As they complete their mission to parachute into this Third World country, ignore everything around them and escape with a baby, you would think these people might feel a little twinge that there's something they're missing in their tour, that there's something unseemly about their singleminded yuppie plundering. But no! They can live with themselves quite easily, knowing that they are not the true villains of this story. That would be ... the Americans!
While the Frenchies merely show up in ones and twos and try to work the bureacracy themselves, the Americas (they hear) have industrialized the process, creating a money-driven baby-extraction machine that leaves others in the dust. "They take 200 orphans a year. It's too much. Too much! It doesn't rain orphans!" Dr. Duong tells Pierre and Geraldine. "So countries like yours come in second."
Aha! The bad guys are the Americans with their big bucks and heartless capitalism, ruining the world for the humble French. And on the other side are the Cambodian functionaries with their petty demands, making life miserable for the virtuous French. Whichever way you look at it, the problem is never the second-fiddle French.
And that's the problem with the movie. We're asked to have empathy for this couple when they have no empathy for others. The worst that can happen to them is that they go home as childless as they were when they left, with petty mutual recriminations as the only souvenirs of their journey. Neither the characters nor the filmmakers have been touched by what they've had a chance to see on their foreign adventure.
In one empty gesture late in the film, the couple go visit the museum at the former S21 prison — we see them walk wordlessly through a room lined with mug shots of the inmates murdered there by the Khmer Rouge.
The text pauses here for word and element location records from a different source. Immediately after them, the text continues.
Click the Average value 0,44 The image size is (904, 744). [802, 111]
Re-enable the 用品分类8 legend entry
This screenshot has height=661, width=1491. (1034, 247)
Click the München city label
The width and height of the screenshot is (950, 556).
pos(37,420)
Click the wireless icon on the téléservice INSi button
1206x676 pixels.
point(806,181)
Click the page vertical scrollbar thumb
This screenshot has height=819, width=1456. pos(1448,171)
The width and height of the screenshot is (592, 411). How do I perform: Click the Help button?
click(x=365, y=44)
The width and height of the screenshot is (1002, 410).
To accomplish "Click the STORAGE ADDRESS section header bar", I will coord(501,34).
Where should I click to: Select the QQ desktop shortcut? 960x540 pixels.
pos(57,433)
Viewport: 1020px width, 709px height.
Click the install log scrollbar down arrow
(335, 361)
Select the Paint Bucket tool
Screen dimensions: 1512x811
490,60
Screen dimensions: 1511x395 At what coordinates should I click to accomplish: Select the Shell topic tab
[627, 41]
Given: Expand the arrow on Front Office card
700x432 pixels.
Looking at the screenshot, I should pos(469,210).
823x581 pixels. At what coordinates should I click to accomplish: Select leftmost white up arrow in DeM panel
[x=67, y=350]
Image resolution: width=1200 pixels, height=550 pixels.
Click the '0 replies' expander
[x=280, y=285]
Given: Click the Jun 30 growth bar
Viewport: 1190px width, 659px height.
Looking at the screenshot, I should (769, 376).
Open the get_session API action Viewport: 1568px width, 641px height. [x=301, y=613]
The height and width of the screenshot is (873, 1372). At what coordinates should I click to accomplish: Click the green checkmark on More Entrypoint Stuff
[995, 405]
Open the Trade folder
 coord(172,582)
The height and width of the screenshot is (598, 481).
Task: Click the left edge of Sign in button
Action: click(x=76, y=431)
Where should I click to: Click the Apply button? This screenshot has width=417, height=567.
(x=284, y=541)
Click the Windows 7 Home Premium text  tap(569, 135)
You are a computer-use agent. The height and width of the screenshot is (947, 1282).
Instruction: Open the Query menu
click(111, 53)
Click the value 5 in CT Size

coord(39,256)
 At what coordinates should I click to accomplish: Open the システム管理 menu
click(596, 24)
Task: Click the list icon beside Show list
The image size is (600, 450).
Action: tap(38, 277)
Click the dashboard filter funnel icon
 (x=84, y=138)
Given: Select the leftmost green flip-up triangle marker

If you haven't seen the stunning documentary "S21: The Khmer Rouge Killing Machine," you will have no idea what this scene is about — it's just a momentary filler scene. But here's what it's about: cinematic tourism. Tavernier even cast "S21" filmmaker Rithy Panh in a small role, in a bid to borrow some authenticity from somebody who actually made a great movie. But the mere fact that Tavernier has seen a great film about Cambodia doesn't mean he's made one.